Monday, May 12, 2008

so is success the opposite of failure?

well, not so much maybe

most of the definition of success now days has to do with finacial achievement, as in: Donald Trump is a big success, and Martha Stewart and Ophra

ok

I'm thinking that kind of success is totally out of the relm of possibility for my life

so what else is success?

my success has been that my daughter has grown to be a beautiful young woman that has been willing to step into adulthood and take on its responsibilities while still maintaining her passion for practicing her talents

for the last 25 years my life has largely been centered around making sure what she needed was somehow accomplished to the best of my abilities

so now what?

at the age of 57, there's a good probability I will live for at least another 30 years

it is that long span of unplanned time, yawning like a huge cat, waiting to swallow me up that is the current dragon to be slain

I envy those folks at my age that are still off doing purposeful things (at least to them) in the corporate world -- yes, my dirty little secret -- I sometimes actually miss that feeling of having somewhere to go 5 days a week and where someone cared if I was there or not

I also envy those folks that knew enough to plan well enough or got lucky enough to have the means to travel and see art and attend the theatre

it leaves me to question just how to survive another 30 years

the rebel in my make up has always taken the attack approach -- work harder (ie: more hours), change jobs, or move to a new place to start over

are some people just destined to do well? Are they "fated" to make the right choices, guided to know what to do?

is it just dumb luck?

in my experience, wishing doesn't make it so (why don't I deserve to win the lotto?)

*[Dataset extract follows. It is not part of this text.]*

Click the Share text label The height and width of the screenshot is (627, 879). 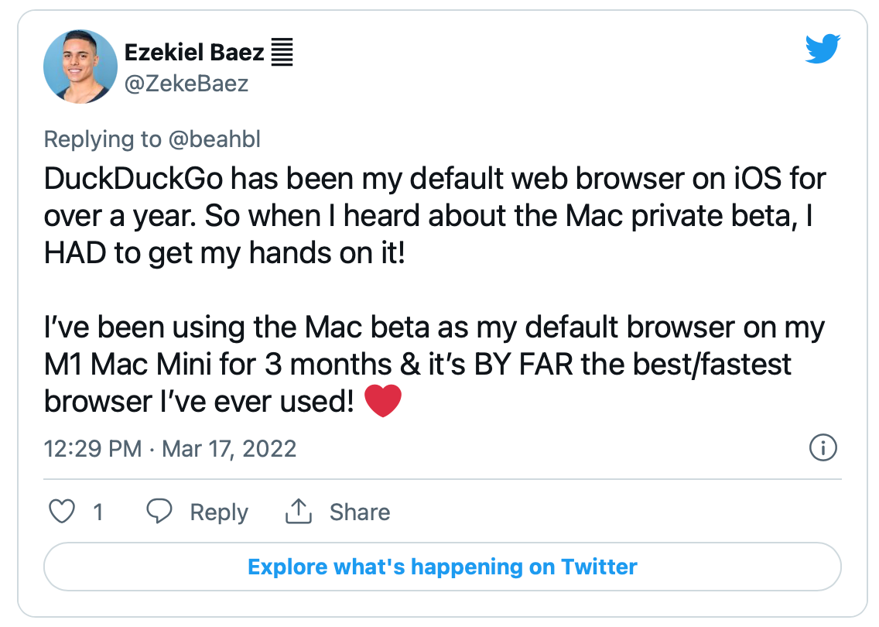[359, 512]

and I haven't heard any voice from anywhere telling me what to do next to "fix" it

It makes me think of the lyric Tim Rice wrote for a song from Aida

Is it written in the stars
Are we paying for some crime
Is that all that we are good for
Just a stretch of mortal time

For some god's experiment
In which we have no say
In which we're given paradise
But only for a day


so, is the free agency to choose just punishment?

its the emergency broadcast system: this has been a test -- if this was a real emergency you would have been told where to go and what to do

guess not

1 comment:

Anonymous said...

You say you live in Colorado Springs. Doesn't it feel good to look up to Pikes Peak? None of us aging boomers knows how much time we have left, my mother seemed very healthy but was dead of cancer at age 59.

I'm sorry your handbag got rejected but at least it was worthy of consideration. I don't miss going to an office, not one bit. :-) I'm happy with my amateur aging artist status.